Getting results from Big Data without the Big Infrastructure problem: Cloud + Docker + Kubernete

Imagine what would happen if every day during lunch time, you had to consciously coordinate all of the steps in digestion: breaking down the food in your stomach, pushing the food through your intestines, and telling yourself to stop feeling hungry after eating. You would spend the entire day coordinating your digestive system! Eating is a complex process, but thankfully most of the processes are automated and we don’t have to coordinate anything consciously. So why not automate the coordination of softwares in distributed computing?

Distributed computing used to be very hectic. Setting up your own computing infrastructure often also meant that you needed to rely on software from various vendors, who often required different configuration files and variable naming schemes. This complexity in configuration files often to led to misconfiguration of the computer systems. Nonetheless, the field has improved dramatically over the past years.

The first innovation that insulated the user from the bulk of the compute infrastructure complexity was probably cloud computing. The cloud hides the details of the OS and hardware maintenance, offering consistent views between the resources without having to know the nitty-gritty details about the cluster. For example, sometimes I don’t give a damn about whether the router is from Cisco or not, I just want the computers to be connected together. I don’t want to maintain the hardware either. Most cloud providers offer different OS images and hardware that can spawn off with a few clicks, which solves the problem that happens when a shared environment doesn’t accommodate everyone’s needs.

The recent years of Dockerization have pushed software containerization up a notch. Docker offers the same benefits of a traditional virtual machine but without the resource strain. It blew my mind when I first saw how fast I could download an Ubuntu image and run it in Docker like a regular software binary (almost), and the image was only in the order of GBs. Software containerization comes with many benefits. For example, even hardcoding the paths becomes a much more forgivable sin in a containerized environment, as the code can still be run by the same user and multiple PATHs. Let’s say you have a piece of software that allows only one process per OS, and you want to run multiple copies on the same node. Docker helps you by tricking the process into thinking that it is running in a separate OS. This also helps in bioinformatics research, as we often bump into packages that cannot be run again.
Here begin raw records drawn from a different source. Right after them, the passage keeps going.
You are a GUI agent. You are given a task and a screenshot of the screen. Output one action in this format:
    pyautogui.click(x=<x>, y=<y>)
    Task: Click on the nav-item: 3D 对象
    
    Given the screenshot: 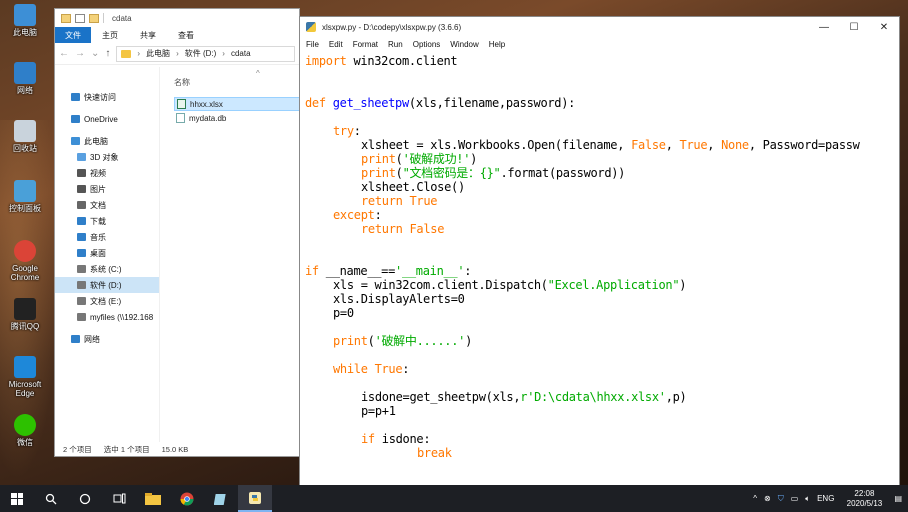 What is the action you would take?
    pyautogui.click(x=107, y=157)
The inconvenient reality is that most packages stop being maintained when the grant stops supporting it or the grad student is gone. By using the packages within a compatible Docker image, we can avoid having to track down the compatible statically linked libraries and recompile after changes in computer infrastructure.

Kubernetes further insulates the user from the complexity of the cloud by facilitating Cloud cluster creation, maintenance, and monitoring that could arise due to using different cloud platforms. A single line of Kubernetes operations (kops) will create and start the cluster, and another line of kops will delete the cluster. For example, configuring AWS can create many mental barriers. Most users don’t really want to deal with the different availability zones, virtual private networks or security groups. The annoying part about all of the cloud platforms is that they like to use their own vocabulary when defining the services. For example, AWS has hundreds of glossary terms that start with an A (https://docs.aws.amazon.com/general/latest/gr/glos-chap.html), and Google Cloud has their own version of the glossary (https://developers.google.com/custom-search/docs/glossary). Kubernetes cuts through the crap and offers a consistent view regardless of which cloud you or your boss chose. This consistent view across cloud platforms is key towards reducing the barrier for developers to generate cloud platform deployment distribution. The part I am looking forward to the most in Kubernetes is integration with Helm Chart, which will allow developers to perform cluster deployment with a single installation command. When I tried it, it was pretty shocking how it only took a week to figure out how to set up JupyterHub with autoscaling, spot instances, and file storage (GitHub: https://github.com/brianyiktaktsui/NotebookForBlogs/blob/master/CreateKuberneteCluster_andInstall.ipynb).

Another aspect I love about Kubernetes is the dashboard. The AWS console reminds me of an old plane cockpit (Bottom figure: left) while the Kubernetes dashboard reminds me of the F35 cockpit (Bottom figure: right). It is more concise, has fewer knobs, and gets me to where I want to go much more quickly.